Part I:: What to do when you can’t do what you do
Shhhh. Did you hear that?
Wait, there it is again!
Crickets! That’s right, crickets!
It’s been awfully quiet around here. I didn’t mean for it to be like this but the truth is a lot has been going on, and sometimes nothing has been going on and well other things were taking the focus.
The last time I posted was June 5th. June 5th! It’s now July 13th. I started writing a post a few weeks ago and never completed it. While I know this is my blog and it should be for me blah blah blah it’s kind of disheartening to know that this little place on the interwebz is never really going to be that awesome sort of little place that people like to visit and interact. So, there, I said it. It’s fine. Moving right along.
After my semi-pathetic Half Marathon in April (yes I know, “get over it”) I really was having a lot of problems with my left knee. In fact before the Half; every time I would train for more than an hour it would really hurt and hurt for days afterwards. I didn’t train well for the Half and there were two main reasons for that 1) time and 2) my knee. I learned valuable lessons from the experience so I wouldn’t trade it or not do it if I could do it all over again (I would do it differently of course).
Once that was over and I was trying to get over the result, I started cycling a bit more. Mostly commuting but occasionally I’d go further or longer or purposely set out on a specific route – something to do that was physical, enjoyable and not hard on my knees. I had a few races planned; one I dropped out of (the Zuidas) and one I participated in on June 19th, the Adidas Ladies Run.
A few days before the run I had a running group (work team) session with our trainer – my knee was killing me. In fact I was talking to my trainer and the combination of my knee, her asking me about the Half, and the upcoming race had me in tears. She was so sweet – she sent me a pep talk email a day later and told me most importantly to stop being so hard on myself.
On the 19th, I had my regular race day routine, got ready, ate, and so forth and drove to Rotterdam with my support crew (Hubs and M), but I was feeling a bit nervous. Not for the 10K. Not for the race itself. Mostly about my knee.

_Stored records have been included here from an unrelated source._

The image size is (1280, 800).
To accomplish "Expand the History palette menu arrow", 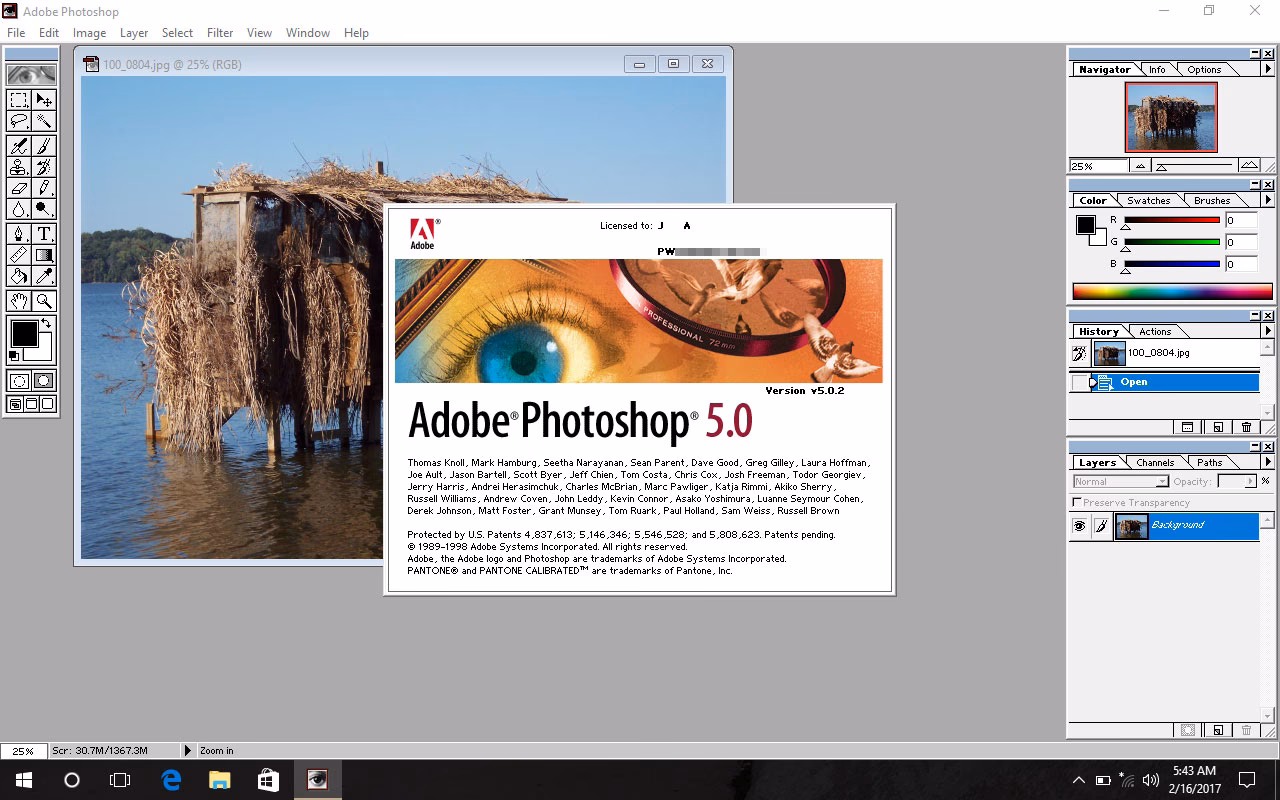I will (x=1266, y=331).
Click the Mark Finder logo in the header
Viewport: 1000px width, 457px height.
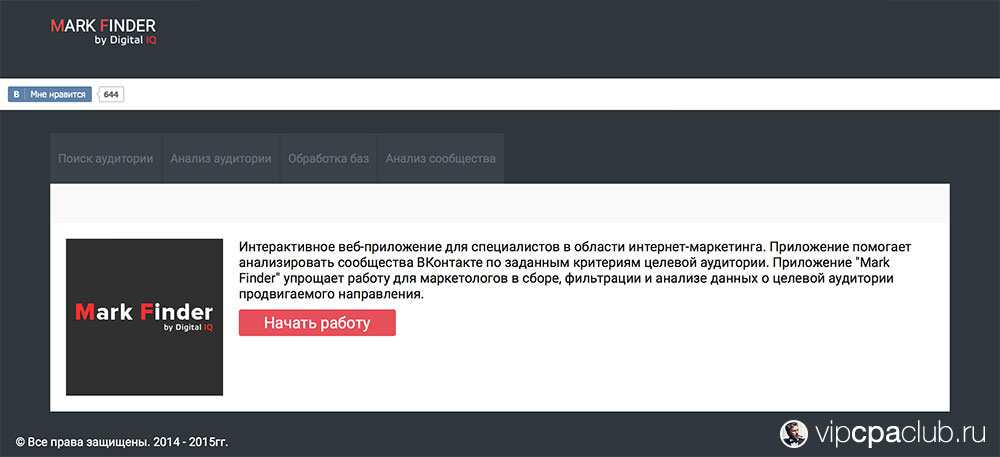(103, 26)
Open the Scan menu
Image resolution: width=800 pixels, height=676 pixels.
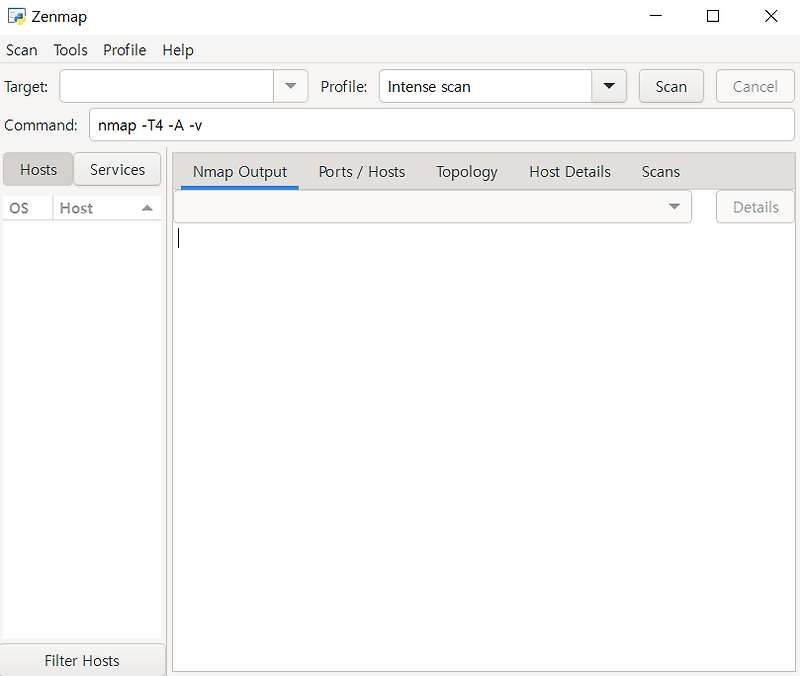pos(22,50)
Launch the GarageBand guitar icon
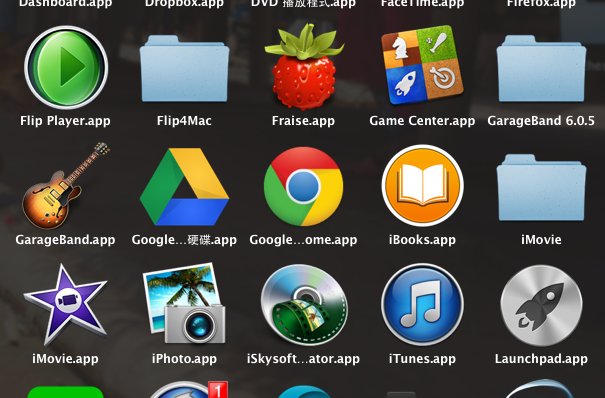The width and height of the screenshot is (605, 398). tap(66, 186)
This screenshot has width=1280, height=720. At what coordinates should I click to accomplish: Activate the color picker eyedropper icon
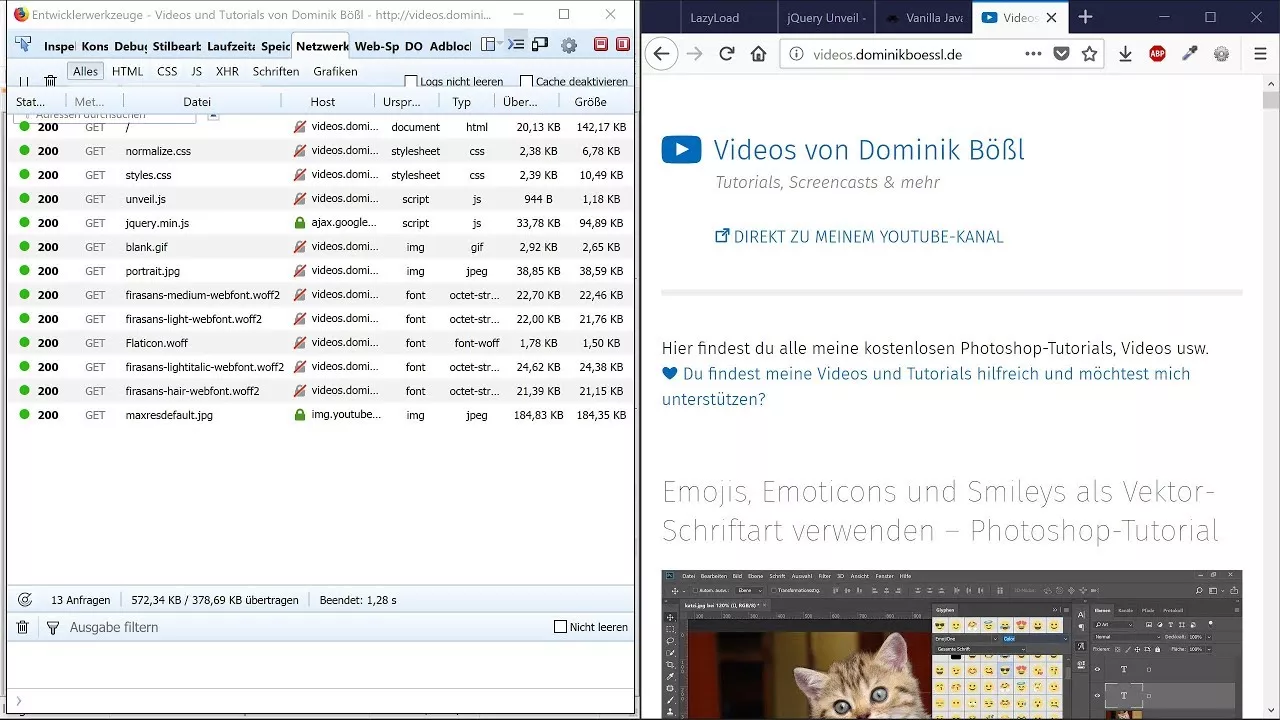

To cut a long story short, the race was good. I felt good for 90%. My knee hurt from the start all the way to the finish. I probably shouldn’t have run on it but I did. It was raining but it didn’t bother me, I felt like I was running a good race. When I finally crossed the line, I wanted to burst out into tears – my knee hurt so bad, yet I just ran just less than 1 minute faster than my fastest 10K in February at Groet aan Schoorl. I knew that 10K was really going to be my distance, something I could really work towards getting faster, stronger. I couldn’t WAIT to do my next 10K and start training for the 16K in September (Dam to Damloop) and the 15K in November, maybe even find one or two more for before the end of the year.
Reality is that after that race I had to go to the physiotherapist. The pain was just too much. After checking me out and doing a few physical tests the verdict was in: No Running for 3 – 6 months.
Running is my therapy. It’s what clears my mind. It makes me feel like I can actually accomplish something (this is pretty all-encompassing when you are a person who can be happy and accept their life 90% of the time, there is still 10% that feels like there is a lot of failure), It makes me feel strong, confident. If I can’t run, what CAN I do?